On the PC FDC side, connect the Disk Change directly to Ground, for “drive always ready” (or else you will get “not ready” errors). Do not use or connect the Ready signal on the 8″ drive side, the PC FDC does not care about that. This is why the 34pin PC FDC is called as a “modified” Shugart bus – the PC FDC expects a “disk changed/NOT ready” instead of a “ready” signal.
Please note that if you do plan on setting the 8″ drive as a fake 5,25″ 1.2MB drive in BIOS, you need an 8″ drive that already provides a valid Disk Change signal – and connecting this signal to the Disk Change line of the PC FDC, instead of tying it to GND as instructed above. This is because the BIOS will check the changeline for all configured drives except when set as “Not Installed” or “5,25 360K” – and failure of providing a proper Disk Change signal (i.e.: HIGH when the disk is changed, falling automatically to LOW after seeking the head), will yield Not Ready errors!
On the 8″ drive side, inspect if it has a TG43 line on the bus.
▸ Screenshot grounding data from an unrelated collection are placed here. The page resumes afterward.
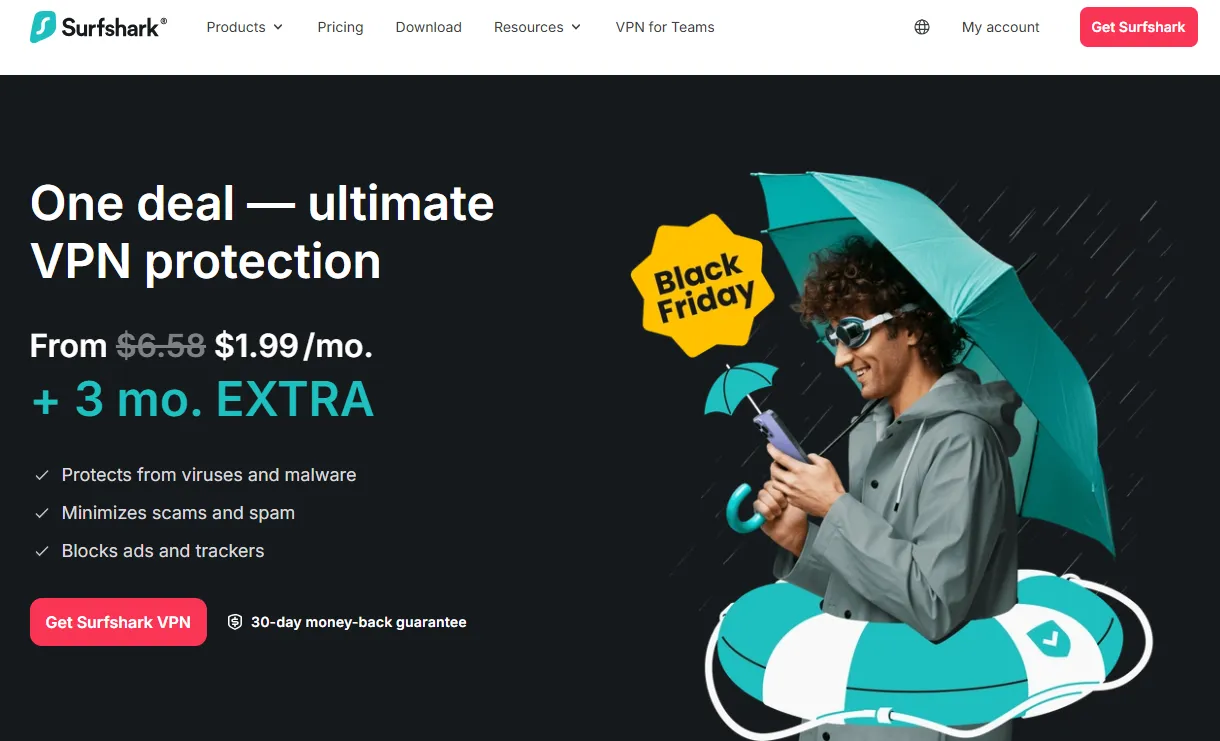Go to the Download page

click(428, 27)
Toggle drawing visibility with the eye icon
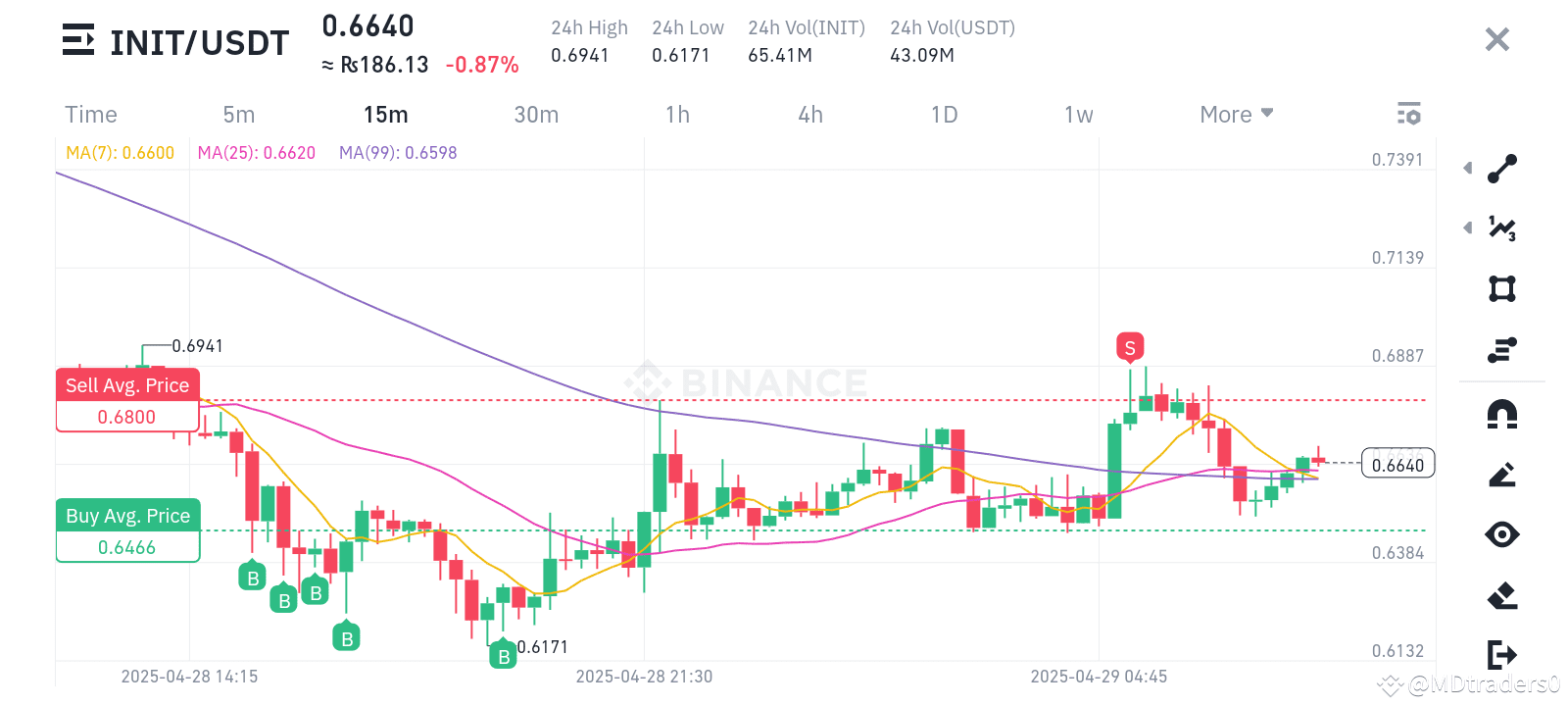Screen dimensions: 1568x706 coord(1501,534)
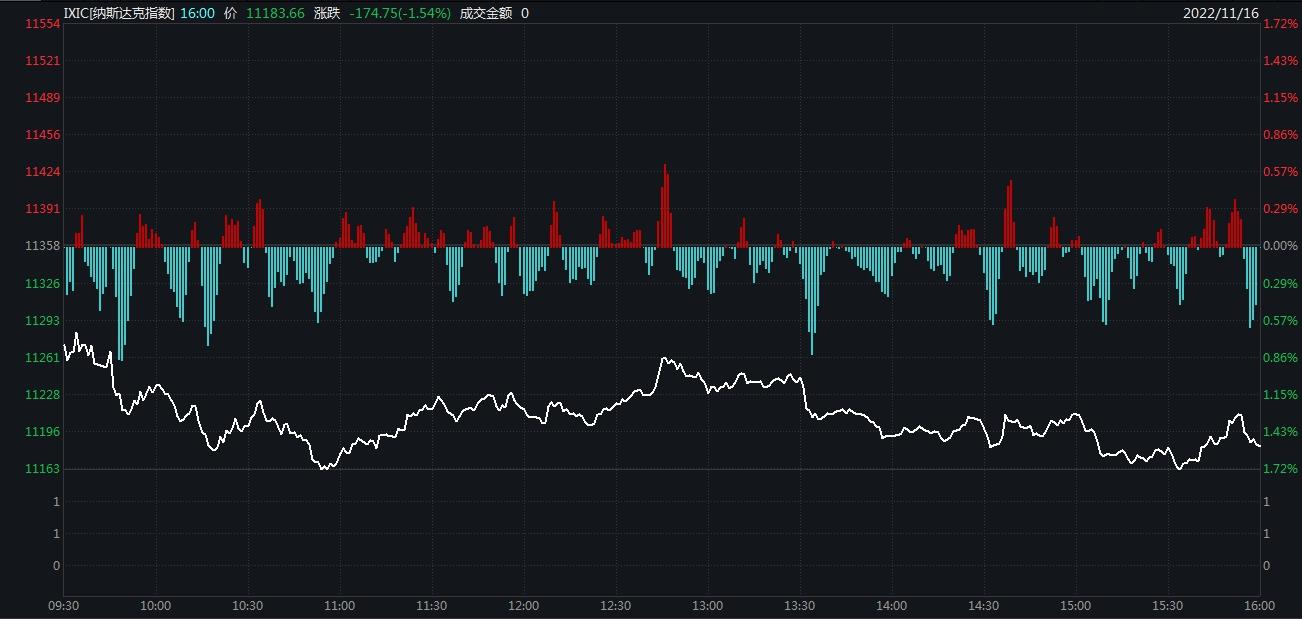
Task: Select the 09:30 marker on the time axis
Action: click(x=64, y=605)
If yes, you need to pull this line HIGH (e.g. through a 1k resistor to +5 volts) if the head carrier goes past track 42, and pull it DOWN (to GND) if the head carrier is between tracks 0 and 42. If there’s no such signal on the bus connector, the drive does this automatically for you, usually through a phototransistor positioned on the head carrier.
With TG43 on logical 1, the drive reduces write current past track 42. You can think of it as a decrease in modulation (“volume”) towards the center when vinyl records are mastered 🙂 to prevent inner groove distortion, as the groove length gets shorter on same rotational speed; same thing with magnetic tracks.
If the drive requires TG43, but you only use the drive to read from disks, you do not need to connect this line. Then again, you can leave it permanently HIGH or LOW and don’t care during writing (and sometimes you cannot – especially during random access writes, i.e. not sequential image writes, you would have to flick that line high and low like mad). However, this can yield floppies that might not be readable on same drive, or on other drives. Or, get a drive that does not require this signal to be set manually.
If you decide to connect the Write Protect line, take care – the write protect notch works exactly the opposite way compared to 5,25″ disks. Here, if there’s a notch punched onto the top of the disk, it is write protected, and you will need to use masking tape over it to make it writable. And, if there’s no such notch, and you want to make it write protected, then you need to punch it 🙂
The makeshift power supply for all 3 drives.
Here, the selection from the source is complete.